» **EXERCISE PROMPT**: Every line of the records that holds the word "computer" should be copied out.

Start of MATERIALS PROVIDED

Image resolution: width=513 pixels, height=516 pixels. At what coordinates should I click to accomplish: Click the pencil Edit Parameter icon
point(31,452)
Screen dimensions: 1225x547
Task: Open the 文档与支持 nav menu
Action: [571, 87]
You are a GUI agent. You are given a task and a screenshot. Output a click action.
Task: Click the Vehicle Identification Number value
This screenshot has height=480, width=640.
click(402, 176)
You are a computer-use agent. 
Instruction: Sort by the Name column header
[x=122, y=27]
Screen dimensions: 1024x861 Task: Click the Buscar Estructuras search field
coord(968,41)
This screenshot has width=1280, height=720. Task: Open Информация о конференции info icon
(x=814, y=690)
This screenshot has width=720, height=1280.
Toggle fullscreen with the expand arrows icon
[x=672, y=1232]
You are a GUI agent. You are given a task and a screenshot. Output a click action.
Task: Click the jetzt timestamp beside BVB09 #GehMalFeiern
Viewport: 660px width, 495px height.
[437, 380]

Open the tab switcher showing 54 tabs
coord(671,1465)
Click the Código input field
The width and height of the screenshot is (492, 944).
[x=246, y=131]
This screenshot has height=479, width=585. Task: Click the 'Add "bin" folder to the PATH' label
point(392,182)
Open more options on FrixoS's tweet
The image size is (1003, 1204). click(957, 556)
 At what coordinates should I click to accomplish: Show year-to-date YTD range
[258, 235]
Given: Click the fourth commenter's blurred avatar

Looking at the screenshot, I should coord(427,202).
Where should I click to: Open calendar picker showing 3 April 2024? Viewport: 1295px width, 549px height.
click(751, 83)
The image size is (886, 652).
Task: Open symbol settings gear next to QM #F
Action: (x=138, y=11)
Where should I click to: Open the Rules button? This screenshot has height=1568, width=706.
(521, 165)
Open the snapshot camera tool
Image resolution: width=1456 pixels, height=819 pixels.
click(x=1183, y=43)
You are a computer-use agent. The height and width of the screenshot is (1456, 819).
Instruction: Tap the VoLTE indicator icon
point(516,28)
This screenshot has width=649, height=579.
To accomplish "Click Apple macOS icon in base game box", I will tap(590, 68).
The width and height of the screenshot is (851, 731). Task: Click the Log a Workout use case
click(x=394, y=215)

End of MATERIALS PROVIDED

» **OUTPUT**:
You are a computer-use agent. 
You are a computer-use agent. The height and width of the screenshot is (1456, 819).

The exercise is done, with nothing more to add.